TU Dresden: Engineers link brains to computers using 3D printed implants
Linking the human brain to a computer is usually only seen in science fiction, but now an international team of engineers and neuroscientists at the University of Sheffield (UK), St Petersburg State University (Russia) and Technische Universität Dresden (Germany) have harnessed the power of 3D printing to bring the technology one step closer to reality.
In a new study published in Nature Biomedical Engineering, the team led by Professor Ivan Minev (BIOTEC, TU Dresden alumni now at the Department of Automatic Control and Systems Engineering, Sheffield) and Professor Pavel Musienko (St Petersburg State University), have developed a prototype neural implant that could be used to develop treatments for problems in the nervous system.
The neural implant has been used to stimulate the spinal cord of animal models with spinal cord injuries and now could be used to develop new treatments for human patients with paralysis. The proof of concept technology has been shown in the study to also fit well on the surface of a brain, spinal cord, peripheral nerves and muscles, hence opening possibilities in other neurological conditions.

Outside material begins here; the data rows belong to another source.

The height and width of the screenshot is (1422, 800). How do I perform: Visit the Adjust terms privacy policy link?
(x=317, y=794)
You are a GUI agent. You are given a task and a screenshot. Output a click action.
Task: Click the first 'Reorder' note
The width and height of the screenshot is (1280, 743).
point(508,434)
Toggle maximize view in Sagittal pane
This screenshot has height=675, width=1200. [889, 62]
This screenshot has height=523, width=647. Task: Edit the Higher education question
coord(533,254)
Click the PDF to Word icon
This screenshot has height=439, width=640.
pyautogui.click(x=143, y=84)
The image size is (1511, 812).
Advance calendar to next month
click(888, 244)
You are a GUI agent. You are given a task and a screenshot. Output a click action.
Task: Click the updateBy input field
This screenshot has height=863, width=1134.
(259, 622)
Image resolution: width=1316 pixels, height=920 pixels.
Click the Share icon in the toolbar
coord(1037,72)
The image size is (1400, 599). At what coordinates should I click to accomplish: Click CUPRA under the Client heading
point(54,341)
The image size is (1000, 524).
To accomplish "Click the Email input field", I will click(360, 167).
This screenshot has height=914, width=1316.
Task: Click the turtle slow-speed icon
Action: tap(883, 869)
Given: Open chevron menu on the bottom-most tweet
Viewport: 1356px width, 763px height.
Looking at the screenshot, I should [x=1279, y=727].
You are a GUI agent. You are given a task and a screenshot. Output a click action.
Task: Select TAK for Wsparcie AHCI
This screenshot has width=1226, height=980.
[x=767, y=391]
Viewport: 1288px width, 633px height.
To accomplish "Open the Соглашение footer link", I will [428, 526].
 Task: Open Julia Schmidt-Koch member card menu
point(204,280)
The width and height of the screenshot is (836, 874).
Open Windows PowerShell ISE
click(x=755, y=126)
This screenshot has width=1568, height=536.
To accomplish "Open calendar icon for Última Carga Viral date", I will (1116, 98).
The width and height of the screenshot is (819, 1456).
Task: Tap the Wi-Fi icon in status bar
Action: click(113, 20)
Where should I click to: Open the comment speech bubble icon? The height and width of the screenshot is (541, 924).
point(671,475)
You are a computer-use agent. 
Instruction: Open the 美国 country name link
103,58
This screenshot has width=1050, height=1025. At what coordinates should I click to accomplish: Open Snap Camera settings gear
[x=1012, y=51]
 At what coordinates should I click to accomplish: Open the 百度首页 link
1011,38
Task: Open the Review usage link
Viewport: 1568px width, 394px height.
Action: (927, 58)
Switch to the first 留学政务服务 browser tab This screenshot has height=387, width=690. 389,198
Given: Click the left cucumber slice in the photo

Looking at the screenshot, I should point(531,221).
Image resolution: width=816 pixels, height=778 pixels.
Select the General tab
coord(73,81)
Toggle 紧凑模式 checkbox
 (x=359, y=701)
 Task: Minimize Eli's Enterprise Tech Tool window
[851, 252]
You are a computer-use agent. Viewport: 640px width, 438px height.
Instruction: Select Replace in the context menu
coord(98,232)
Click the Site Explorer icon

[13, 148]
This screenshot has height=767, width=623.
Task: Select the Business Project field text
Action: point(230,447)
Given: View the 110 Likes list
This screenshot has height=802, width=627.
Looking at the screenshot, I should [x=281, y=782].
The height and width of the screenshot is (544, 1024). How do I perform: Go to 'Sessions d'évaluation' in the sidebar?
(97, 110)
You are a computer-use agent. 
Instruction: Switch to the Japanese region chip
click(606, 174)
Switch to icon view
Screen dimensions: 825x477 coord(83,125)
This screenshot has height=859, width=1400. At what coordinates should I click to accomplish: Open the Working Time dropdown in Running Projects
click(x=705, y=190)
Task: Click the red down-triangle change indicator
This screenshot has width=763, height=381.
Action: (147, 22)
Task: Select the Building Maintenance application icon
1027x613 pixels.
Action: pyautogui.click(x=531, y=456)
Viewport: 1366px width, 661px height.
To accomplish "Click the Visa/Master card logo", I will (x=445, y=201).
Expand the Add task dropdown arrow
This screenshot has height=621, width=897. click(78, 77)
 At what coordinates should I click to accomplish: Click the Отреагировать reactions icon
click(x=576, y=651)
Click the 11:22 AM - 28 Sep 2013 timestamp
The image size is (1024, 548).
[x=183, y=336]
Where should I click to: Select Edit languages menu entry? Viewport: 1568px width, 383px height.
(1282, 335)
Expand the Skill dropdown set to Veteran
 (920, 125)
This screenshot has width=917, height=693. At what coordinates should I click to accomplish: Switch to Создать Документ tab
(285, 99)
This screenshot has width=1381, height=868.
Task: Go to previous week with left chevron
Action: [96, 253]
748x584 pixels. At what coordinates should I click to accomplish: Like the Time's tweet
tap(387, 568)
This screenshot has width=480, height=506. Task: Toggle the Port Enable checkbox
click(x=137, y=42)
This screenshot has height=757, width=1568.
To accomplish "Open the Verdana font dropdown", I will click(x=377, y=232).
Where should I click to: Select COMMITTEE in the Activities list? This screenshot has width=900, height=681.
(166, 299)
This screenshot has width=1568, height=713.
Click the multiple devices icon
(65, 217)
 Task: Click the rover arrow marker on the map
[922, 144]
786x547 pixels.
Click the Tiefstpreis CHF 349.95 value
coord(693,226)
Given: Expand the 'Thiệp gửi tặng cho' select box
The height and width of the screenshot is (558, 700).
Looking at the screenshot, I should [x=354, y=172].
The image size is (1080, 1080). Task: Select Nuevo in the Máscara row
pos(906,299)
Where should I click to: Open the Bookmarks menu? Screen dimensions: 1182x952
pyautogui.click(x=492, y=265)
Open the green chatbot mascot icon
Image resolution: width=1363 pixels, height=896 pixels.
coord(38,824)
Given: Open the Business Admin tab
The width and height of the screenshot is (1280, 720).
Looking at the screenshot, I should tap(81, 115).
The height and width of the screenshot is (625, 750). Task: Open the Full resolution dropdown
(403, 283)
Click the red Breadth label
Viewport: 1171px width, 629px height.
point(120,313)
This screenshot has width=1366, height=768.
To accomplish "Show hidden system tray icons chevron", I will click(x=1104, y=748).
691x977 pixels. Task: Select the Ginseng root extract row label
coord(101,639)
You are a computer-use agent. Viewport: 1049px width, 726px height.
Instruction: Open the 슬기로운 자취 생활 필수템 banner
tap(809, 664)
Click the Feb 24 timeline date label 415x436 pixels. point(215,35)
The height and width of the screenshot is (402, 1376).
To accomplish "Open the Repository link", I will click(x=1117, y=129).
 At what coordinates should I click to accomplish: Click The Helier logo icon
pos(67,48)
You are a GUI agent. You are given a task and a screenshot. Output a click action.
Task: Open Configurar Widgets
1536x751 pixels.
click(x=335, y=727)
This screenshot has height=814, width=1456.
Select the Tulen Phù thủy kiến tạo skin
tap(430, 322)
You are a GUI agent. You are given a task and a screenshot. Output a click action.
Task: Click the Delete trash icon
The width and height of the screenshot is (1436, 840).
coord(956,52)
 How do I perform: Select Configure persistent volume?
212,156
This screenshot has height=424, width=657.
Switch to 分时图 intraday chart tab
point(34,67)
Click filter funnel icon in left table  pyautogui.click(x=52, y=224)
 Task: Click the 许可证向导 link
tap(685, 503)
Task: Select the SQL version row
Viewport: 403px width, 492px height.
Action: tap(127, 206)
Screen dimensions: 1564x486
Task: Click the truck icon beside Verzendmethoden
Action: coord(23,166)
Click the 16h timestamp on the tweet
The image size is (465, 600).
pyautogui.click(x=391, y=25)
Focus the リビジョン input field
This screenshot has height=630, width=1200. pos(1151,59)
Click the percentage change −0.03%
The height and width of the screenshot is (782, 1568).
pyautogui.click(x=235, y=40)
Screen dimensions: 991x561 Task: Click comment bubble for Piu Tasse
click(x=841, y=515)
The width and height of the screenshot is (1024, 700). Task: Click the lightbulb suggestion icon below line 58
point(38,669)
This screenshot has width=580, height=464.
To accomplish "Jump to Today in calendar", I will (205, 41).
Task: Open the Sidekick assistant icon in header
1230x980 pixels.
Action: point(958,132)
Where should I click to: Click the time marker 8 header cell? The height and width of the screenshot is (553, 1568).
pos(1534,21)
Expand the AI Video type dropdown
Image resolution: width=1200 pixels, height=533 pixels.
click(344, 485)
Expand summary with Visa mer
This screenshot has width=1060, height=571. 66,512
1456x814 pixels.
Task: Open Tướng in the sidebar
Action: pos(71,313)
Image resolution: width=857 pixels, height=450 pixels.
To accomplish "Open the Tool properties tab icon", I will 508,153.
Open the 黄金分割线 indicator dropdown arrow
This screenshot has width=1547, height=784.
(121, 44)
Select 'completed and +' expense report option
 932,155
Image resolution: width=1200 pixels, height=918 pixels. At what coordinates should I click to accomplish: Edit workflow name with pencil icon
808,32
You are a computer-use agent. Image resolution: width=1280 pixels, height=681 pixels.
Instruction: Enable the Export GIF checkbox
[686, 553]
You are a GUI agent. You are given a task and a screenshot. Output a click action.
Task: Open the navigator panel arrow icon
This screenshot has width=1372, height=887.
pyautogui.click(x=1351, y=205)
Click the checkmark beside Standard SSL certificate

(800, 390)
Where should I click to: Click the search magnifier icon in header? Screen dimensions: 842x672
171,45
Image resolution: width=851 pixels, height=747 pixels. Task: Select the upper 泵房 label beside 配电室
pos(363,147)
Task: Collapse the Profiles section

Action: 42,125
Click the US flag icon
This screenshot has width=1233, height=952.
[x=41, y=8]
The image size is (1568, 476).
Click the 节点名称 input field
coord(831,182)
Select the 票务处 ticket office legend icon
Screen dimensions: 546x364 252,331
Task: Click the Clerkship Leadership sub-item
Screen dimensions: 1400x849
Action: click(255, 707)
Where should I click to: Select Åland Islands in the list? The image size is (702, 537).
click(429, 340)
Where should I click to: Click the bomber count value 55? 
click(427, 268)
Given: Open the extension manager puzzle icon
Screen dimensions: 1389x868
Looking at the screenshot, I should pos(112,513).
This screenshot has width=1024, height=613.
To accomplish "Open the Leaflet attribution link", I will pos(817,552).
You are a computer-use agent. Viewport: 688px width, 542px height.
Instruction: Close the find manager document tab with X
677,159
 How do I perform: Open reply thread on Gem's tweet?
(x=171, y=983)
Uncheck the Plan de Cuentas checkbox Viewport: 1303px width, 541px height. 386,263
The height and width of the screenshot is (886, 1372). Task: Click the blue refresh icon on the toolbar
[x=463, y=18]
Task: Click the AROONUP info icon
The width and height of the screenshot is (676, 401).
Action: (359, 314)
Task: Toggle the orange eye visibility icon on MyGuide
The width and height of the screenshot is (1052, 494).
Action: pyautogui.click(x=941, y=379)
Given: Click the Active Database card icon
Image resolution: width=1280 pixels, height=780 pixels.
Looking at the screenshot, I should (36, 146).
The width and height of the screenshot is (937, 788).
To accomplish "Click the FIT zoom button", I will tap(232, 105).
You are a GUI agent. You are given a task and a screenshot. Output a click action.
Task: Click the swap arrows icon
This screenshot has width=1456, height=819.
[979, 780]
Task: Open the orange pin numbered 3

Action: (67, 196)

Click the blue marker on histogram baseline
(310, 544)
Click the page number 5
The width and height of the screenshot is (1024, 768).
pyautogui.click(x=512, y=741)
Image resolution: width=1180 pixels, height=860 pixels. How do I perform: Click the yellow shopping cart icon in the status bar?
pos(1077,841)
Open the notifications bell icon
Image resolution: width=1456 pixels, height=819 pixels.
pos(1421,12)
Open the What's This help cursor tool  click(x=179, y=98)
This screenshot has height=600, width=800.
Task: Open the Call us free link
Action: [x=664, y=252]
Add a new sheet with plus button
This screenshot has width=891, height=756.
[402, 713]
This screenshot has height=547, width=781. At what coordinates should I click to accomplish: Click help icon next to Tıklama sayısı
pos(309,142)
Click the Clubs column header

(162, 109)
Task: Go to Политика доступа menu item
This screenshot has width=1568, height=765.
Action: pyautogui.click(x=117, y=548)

Linking the human brain to a computer via a neural interface is an ambition for many researchers throughout the worlds of science, technology and medicine, with recent stories in the media highlighting efforts to develop the technology. However, innovation in the field is hampered by the huge costs and long development time it takes to produce prototypes - which are needed for exploring new treatments.
The technology promises great potential to bring new medical treatments for injuries to the nervous system based on a fusion of biology and electronics. The vision relies on implants that can sense and supply tiny electrical impulses in the brain and the nervous system.
The team has shown how 3D printing can be used to make prototype implants much quicker and in a more cost effective way in order to speed up research and development in the area. The implants can be easily adapted to target specific areas or problems within the nervous system.
Using the new technique, a neuroscientist can order a design which the engineering team can transform into a computer model which feeds instructions to the printer. The printer then applies a palette of biocompatible, mechanically soft materials to realize the design. The implant can be quickly amended if changes are required, giving neuroscientists a quicker and cheaper way to test their ideas for potential treatments.
Ivan Minev, BIOTEC, TU Dresden alumni, now Professor of Intelligent Healthcare Technologies at the University of Sheffield’s Department of Automatic Control and Systems Engineering, said: "The research we have started at TU Dresden and continuing here at Sheffield has demonstrated how 3D printing can be harnessed to produce prototype implants at a speed and cost that hasn’t been done before, all whilst maintaining the standards needed to develop a useful device. The power of 3D printing means the prototype implants can be quickly changed and reproduced again as needed to help drive forward research and innovation in neural interfaces."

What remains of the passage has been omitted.